Afin de décrire les mécanismes que peuvent adopter les victimes de viol ou d’ agressions sexuelles et d’étudier en quoi le travail avec un psychologue est fortement préconisé je débuterai par reprendre en substance les éléments tels qu’ils ont été présentés dans le quotidien en y apportant certains commentaires préalables.

LE FIGARO. – Quels mécanismes psychologiques conduisent une victime à porter plainte des années après les faits ?

Alexandra MOINS.- On peut tout d’abord relever le degré de proximité avec l’agresseur. On a beaucoup plus de mal à porter plainte contre quelqu’un de sa famille, de son voisinage, un collègue de bureau que contre un anonyme. La première explication à ce phénomène est la peur: celle des représailles, des relations au quotidien et du regard des autres.

LE FIGARO. – Mais quand l’agresseur présumé est un personnage public ?

Alexandra MOINS.- Le pouvoir et les pressions que peuvent évoquer un personnage public complique encore plus les choses car la victime s’expose au regard de l’opinion entière et plus seulement de son entourage. Les enjeux sont plus grands, la responsabilité aussi et la victime sait que sa crédibilité sera dix fois plus mise en doute car on sera beaucoup plus attentif à vérifier l’authenticité des faits.

Devoir réévoquer l’agression, donc la revivre, et, par surcroit, le faire de manière publique, c’est beaucoup de pression et c’est souvent pourquoi les plaignantes hésitent longtemps avant de se lancer dans une procédure judiciaire, voire ne le font pas du tout. Surtout si leur entourage familial n’est pas là pour les soutenir.

LE FIGARO. – Comment expliquez-vous la désinvolture que l’on reproche à Tristane Banon lorsqu’elle évoque les faits présumés dans l’émission de Thierry Ardisson ?

Alexandra MOINS.- La banalisation des actes traumatiques est un mécanisme de défense bien connu.
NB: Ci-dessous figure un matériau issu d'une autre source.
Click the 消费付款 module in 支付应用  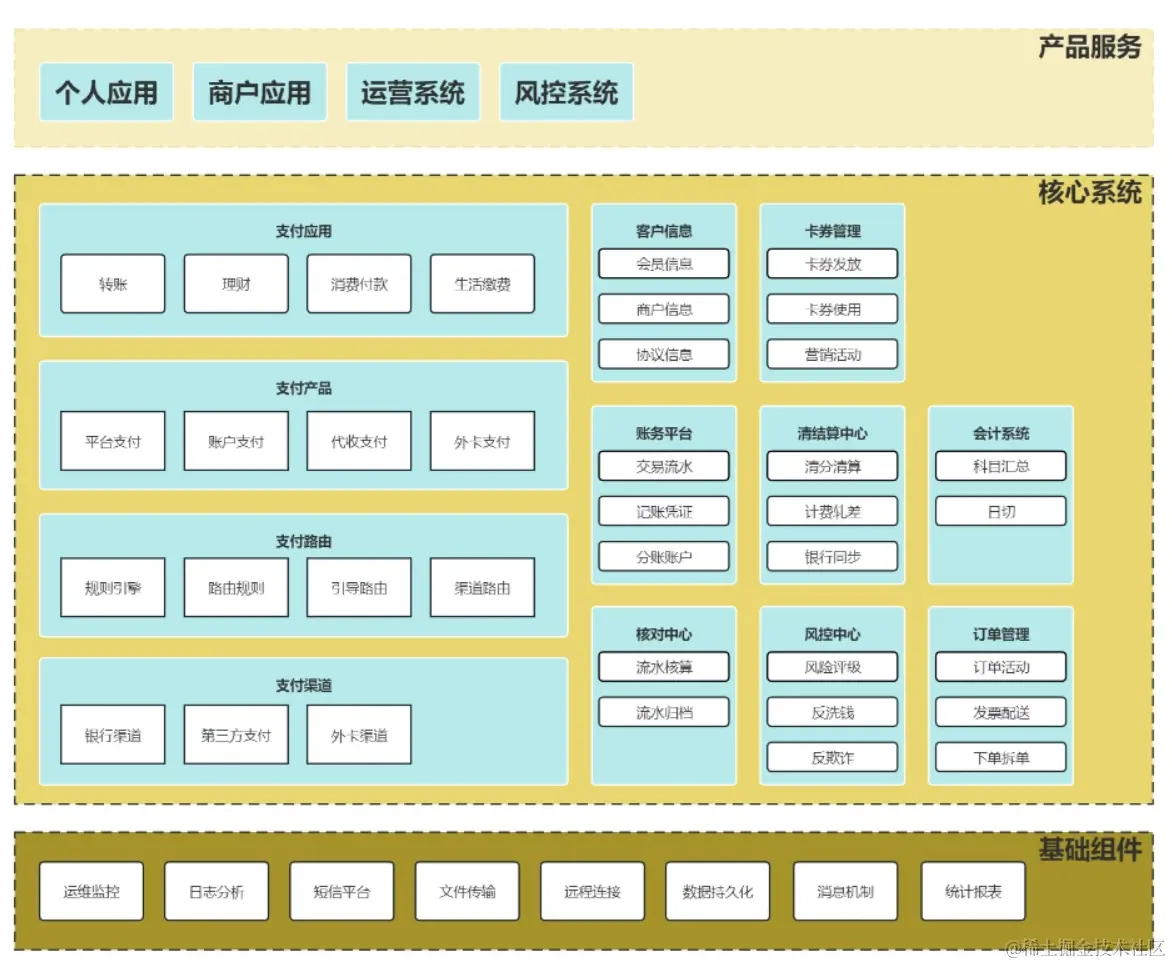(358, 284)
C’est un moyen de se réapproprier les événements, de se constituer une carapace, une façon de mettre émotionnellement à distance des événements douloureux que, souvent, on a seulement partiellement reconnus et pour lesquels on éprouve toujours un sentiment de culpabilité.

Commentaires préalables
Sans entrer dans la polémique naturelle que suscite ces thèmes de grande actualité, j’aimerai apporter certains commentaires à ces propos afin qu’ils ne soient pas sortis de leur contexte.
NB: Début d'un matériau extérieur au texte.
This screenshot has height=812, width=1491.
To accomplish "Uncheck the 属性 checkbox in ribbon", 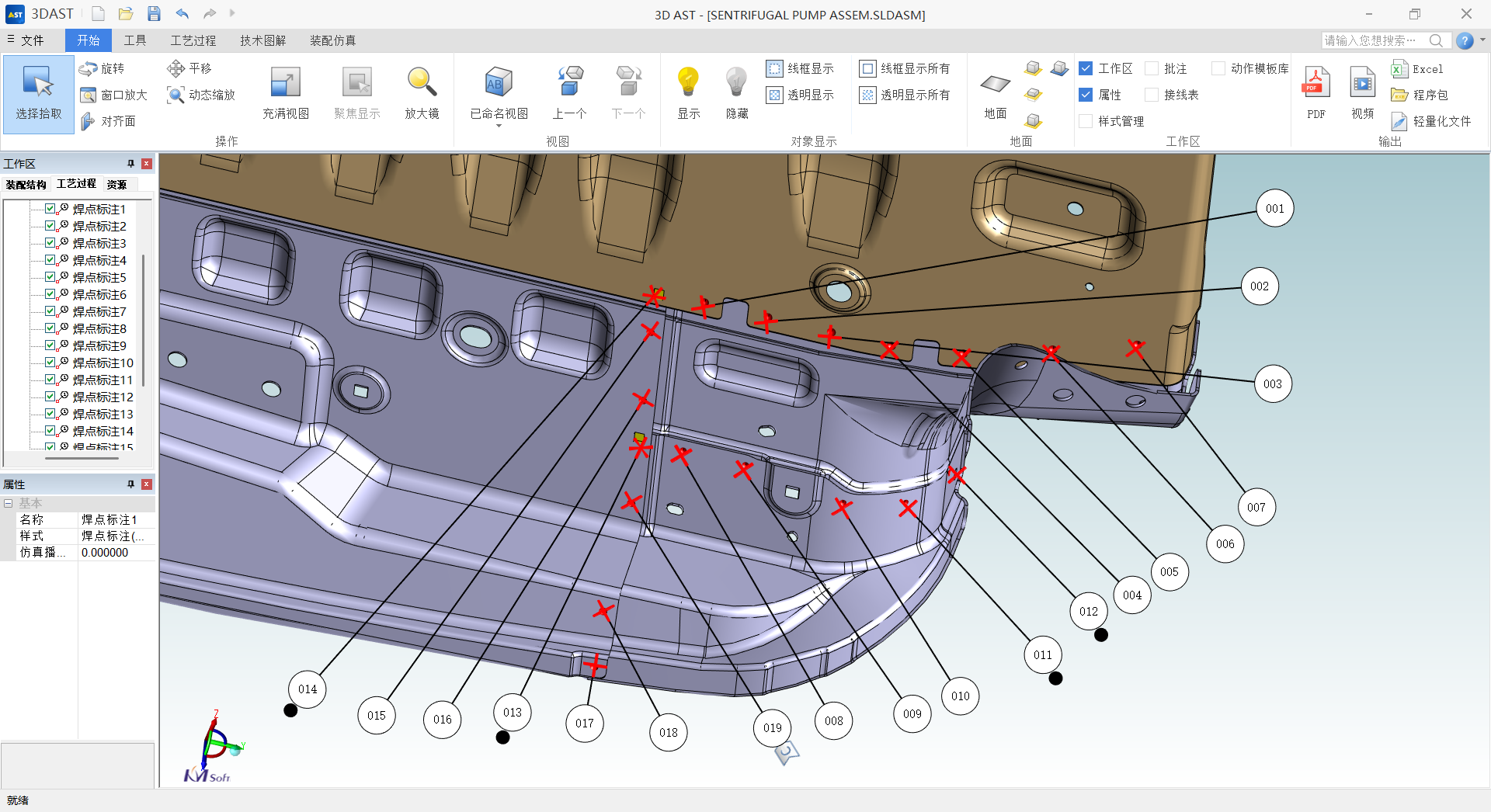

En aucun cas les éléments repris ci dessus ne doivent être perçus comme un plaidoyer en faveur de la victime supposée de l’affaire Banon. Bien que les questions s’appuient logiquement sur un cas à la une de la presse, les propos visent à mettre à jour certains aspects de victimes avérées d’agressions sexuelles. Cette intervention sur les mécanismes psychologiques n’intervient donc pas dans à proprement parler dans un cadre expertal où le psychologue doit se prononcer sur le degré de plausibilité d’ accusations.
En outre ils ne constituent que certaines clés d’ analyses, telles qu’elles m’ont été donnée d’ observer dans ma pratique. Bien entendu et comme il est essentiel de le rappeler ces éléments ne sont absolument pas systématiques et dépendent de très nombreux facteurs psychologiques.

Enfin le phénomène de banalisation évoqué ici est beaucoup plus complexe qu’il n ‘y parait, peu d’ études y faisant référence et mon analyse. J’y reviendrais plus longuement.